== TO DO ==
1. In the Sandra Stern interview, what did the head of comparative literature at UCLA advise her to do instead of completing her PhD?
2. Write the next part of the Sandra Stern interview, picking up right after its final paragraph.

== EXTRACT PROVIDED ==
════════

‘My Focus Had To Be On How Do I Earn My Place In The Room? Because It’s Not Just Going To Be Given To Me’

Sandra Stern, vice chairman at Lionsgate Television
© AdobeStock
Sandra Stern, recently named vice chairman of Lionsgate Television, talks about the path to leadership for women today.

Things have changed since Sandra Stern, vice chairman of powerful media conglomerate Lionsgate Television, began as an entertainment lawyer in the 1980s. “Every client that would come in would take a look at me and say, ‘Can you get me a coffee?’,” she remembers. “Because a woman lawyer was a unicorn.”

Today, Stern oversees everything that goes into production, from concept to post-production, from legal to business decisions—and nobody’s asking her for coffee. She’s still a rare exception as a woman at the top of entertainment, but it isn’t quite as lonely, and she’s learned plenty of lessons she’s willing to talk about with other women looking to be leaders in any kind of field.

Stern will share that wisdom in the first of our four-part Women in Leadership Series on July 25 (join us!). In anticipation, she spoke about where things are at for women in business today, what skills are important to cultivate and how #MeToo has changed industry forever.

You’ve been with the same company for 20 years. How did you get into entertainment and law? I know you have an M.A. in comparative literature from the City University of New York.

I am a dyed in the wool New Yorker. My background was in literature. I didn’t know exactly what that meant, and I certainly knew nothing coming from New York about television. I mean, I had a television. But I never really gave any thought to TV as a business.

After my Master’s I thought maybe teaching was the right career path and I met with the head of comp lit at UCLA about whether he thought I should complete my PhD. And he said, no, if you want a job, go to law school. So I did.

Something I like to advise people to do is, look at your unique skills. You know, none of us are fungible. We each have specific skills. What do you bring to any career that you’re looking at, that others don’t? What is your unique superpower or talent, or scale or perspective that I just don’t have?

When I got out of the law school I looked around. I litigated very briefly. And I thought, Well, what do I have to bring? And what I have to bring is a knowledge and an appreciation for storytelling. I did not at that point want to write for television. But I realized I can add a different perspective from any other aspiring entertainment lawyer because of that unique background. And so I got a first job at the predecessor of Sony at the time, Columbia Pictures Television, in the legal department. And then I moved from the legal side, which I did like, to the business side, which I liked even more, into the management side.

════════

== INPUT DATA ==
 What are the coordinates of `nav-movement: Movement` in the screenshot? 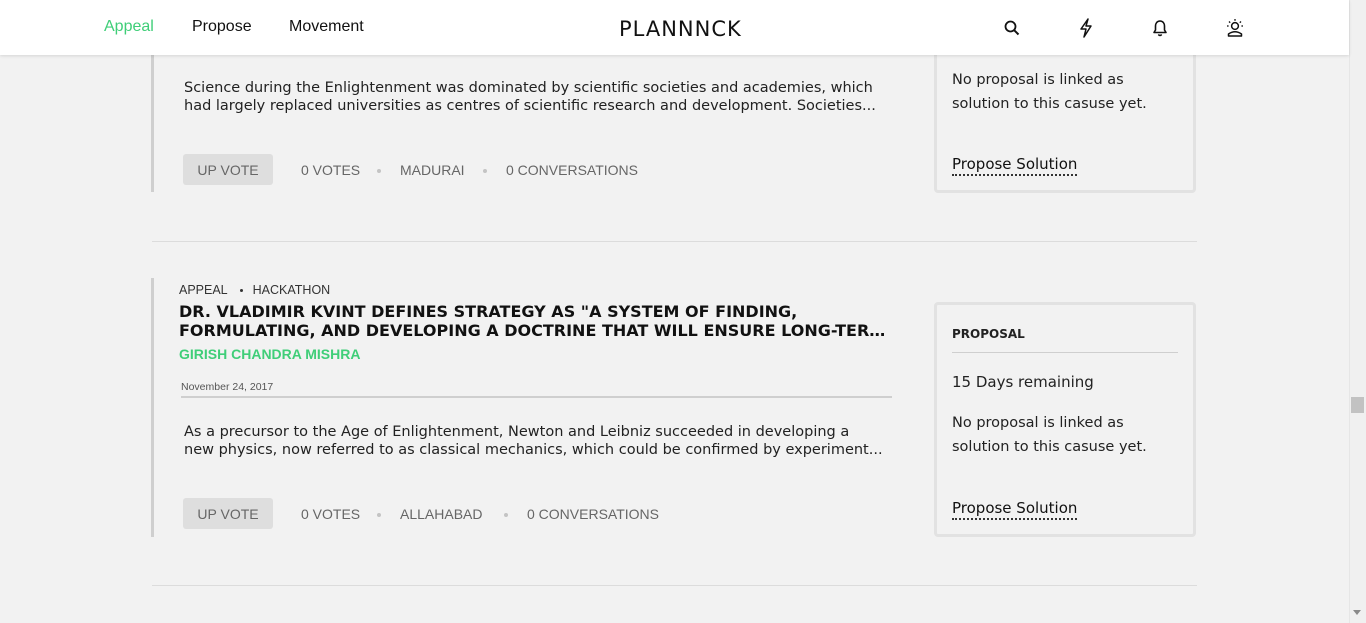 It's located at (326, 27).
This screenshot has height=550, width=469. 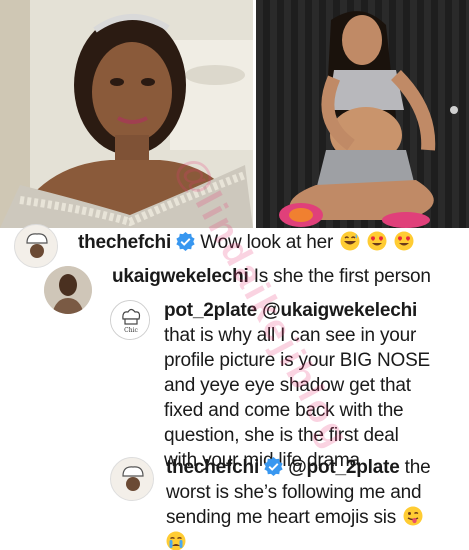 I want to click on comment-text-line: and yeye eye shadow get that, so click(x=288, y=386).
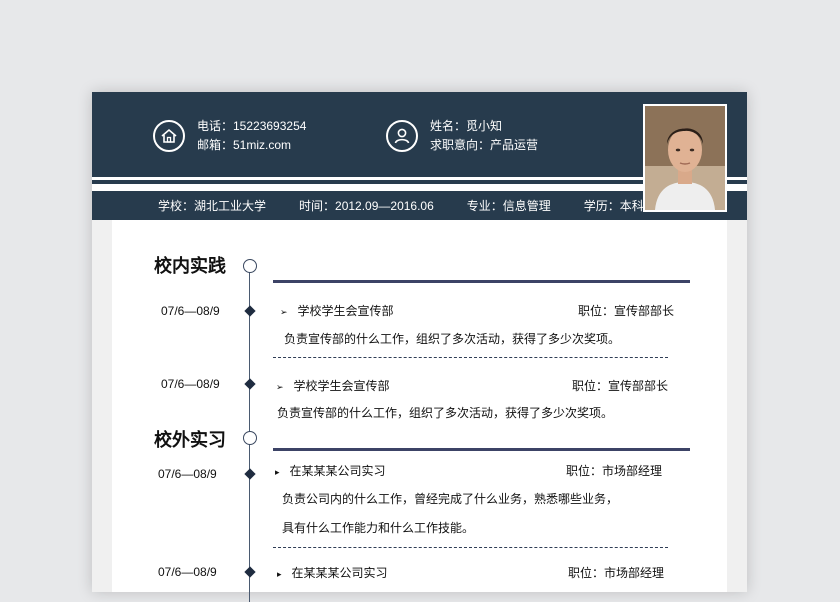  I want to click on job-intent-text: 求职意向：产品运营, so click(484, 145).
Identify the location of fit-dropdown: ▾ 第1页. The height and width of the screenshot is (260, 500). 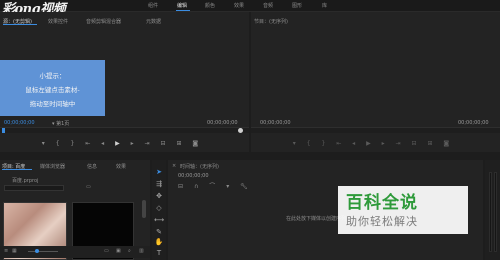
(60, 124).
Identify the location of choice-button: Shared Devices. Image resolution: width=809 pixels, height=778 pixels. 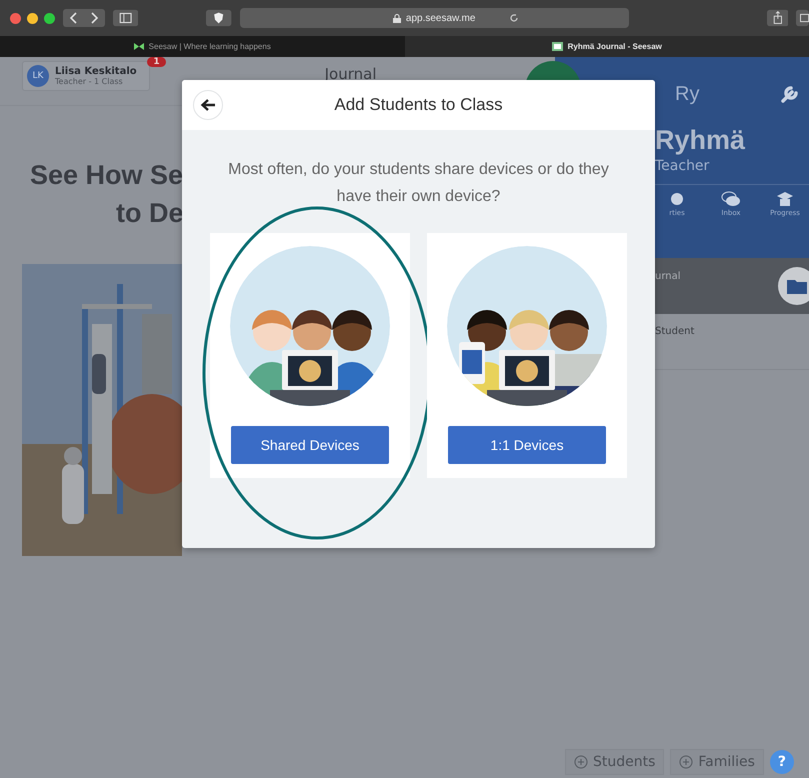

════════

== ANSWERS ==
1. He told her to go to law school if she wanted a job.

2.
And now I’m vice chairman of Lionsgate Television. And I oversee pretty much everything that goes into all of the components of making a TV show—business and legal and finance and production and post-production, as well as the development of programming.

You just took your new post in December, right?

I had been president of the TV group. I was promoted to vice chairman. My duties didn’t really change. I got a fancy new title and more money, but pretty much the same job which I was overseeing: the soup to nuts of television. From the moment an idea walks in your door, all through the development, sales, production process and into the distribution.

Maybe because of my background in comparative literature, I like the notion of how things manifest not just in one culture, but cross culturally, and so I’ve always been interested in developing programming for the international marketplace. And out of that market. I just spent nine months picking up a series from an Israeli company. It’s going to be done in Hebrew and German.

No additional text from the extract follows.